» **Exercise objective**
Below this line are records; transcribe exactly the lines between the one holding "Toggle the D checkbox next to the date field" and the one holding "539x281 pixels.", inclusive, and omit the pictures.

[[ Provided information open ]]

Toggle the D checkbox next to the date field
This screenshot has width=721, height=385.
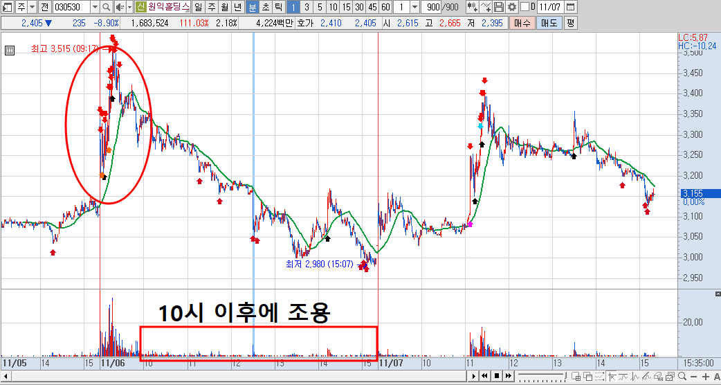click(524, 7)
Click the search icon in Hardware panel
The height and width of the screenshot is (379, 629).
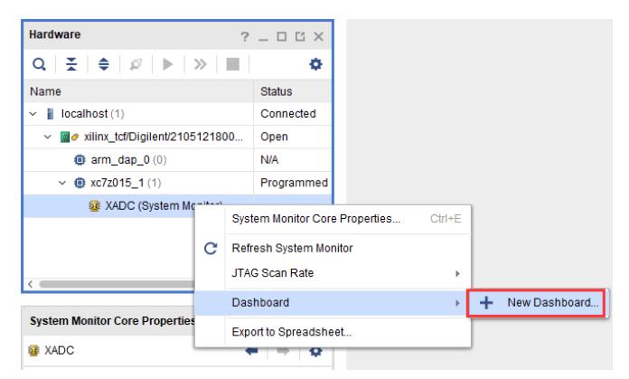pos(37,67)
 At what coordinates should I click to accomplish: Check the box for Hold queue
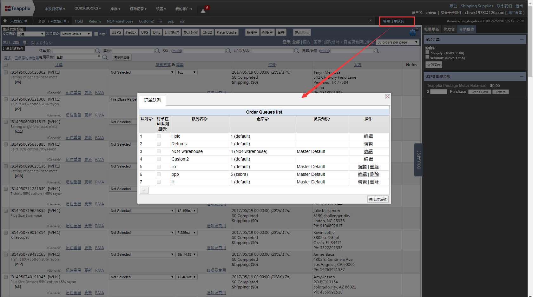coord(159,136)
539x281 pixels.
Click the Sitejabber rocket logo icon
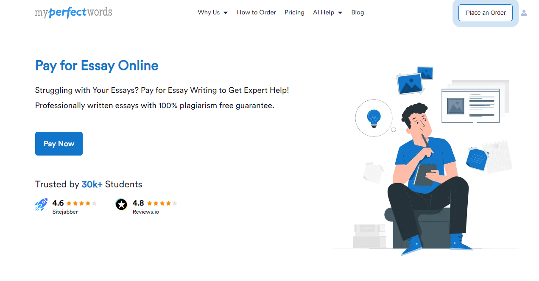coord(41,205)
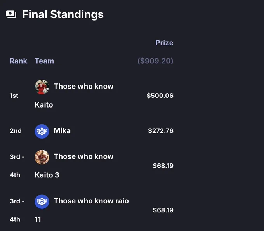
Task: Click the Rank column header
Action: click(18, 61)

[[ Provided information closed ]]
[[ Provided information open ]]

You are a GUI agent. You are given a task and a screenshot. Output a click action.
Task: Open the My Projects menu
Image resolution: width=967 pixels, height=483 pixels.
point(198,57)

[[ Provided information closed ]]

» **Response to this exercise**
Toggle the D checkbox next to the date field
This screenshot has width=721, height=385.
click(524, 7)
Click the search icon in Hardware panel
The height and width of the screenshot is (379, 629).
pos(37,67)
 At what coordinates should I click to accomplish: Check the box for Hold queue
coord(159,136)
539x281 pixels.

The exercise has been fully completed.